(Records to use)
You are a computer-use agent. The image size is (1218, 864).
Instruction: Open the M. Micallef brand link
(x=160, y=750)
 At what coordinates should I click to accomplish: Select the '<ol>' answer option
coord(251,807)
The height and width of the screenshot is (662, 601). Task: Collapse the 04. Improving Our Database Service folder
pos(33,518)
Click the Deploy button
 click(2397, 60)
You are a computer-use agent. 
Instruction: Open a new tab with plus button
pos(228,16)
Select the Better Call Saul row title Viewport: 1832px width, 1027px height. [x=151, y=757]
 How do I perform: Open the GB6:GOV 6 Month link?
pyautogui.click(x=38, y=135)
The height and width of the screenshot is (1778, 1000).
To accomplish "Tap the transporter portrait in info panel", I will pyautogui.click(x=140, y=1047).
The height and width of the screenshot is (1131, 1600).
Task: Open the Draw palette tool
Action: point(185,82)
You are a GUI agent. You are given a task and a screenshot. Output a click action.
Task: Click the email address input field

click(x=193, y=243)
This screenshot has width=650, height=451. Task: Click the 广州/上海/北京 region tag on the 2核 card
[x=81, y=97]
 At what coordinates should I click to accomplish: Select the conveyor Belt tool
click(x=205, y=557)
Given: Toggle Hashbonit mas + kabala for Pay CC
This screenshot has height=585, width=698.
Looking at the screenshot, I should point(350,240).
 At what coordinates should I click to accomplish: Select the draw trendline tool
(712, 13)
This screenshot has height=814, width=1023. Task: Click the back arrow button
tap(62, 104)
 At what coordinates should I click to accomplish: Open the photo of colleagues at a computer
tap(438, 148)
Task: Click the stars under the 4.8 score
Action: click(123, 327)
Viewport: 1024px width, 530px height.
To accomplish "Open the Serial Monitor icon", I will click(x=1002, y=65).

(Task objective) Copy every line from the records above that contains the string "agent".

(Answer area)
You are a computer-use agent. The image size is (1218, 864).
You are a computer-use agent. 
You are a GUI agent. You are given a task and a screenshot. Output a click action.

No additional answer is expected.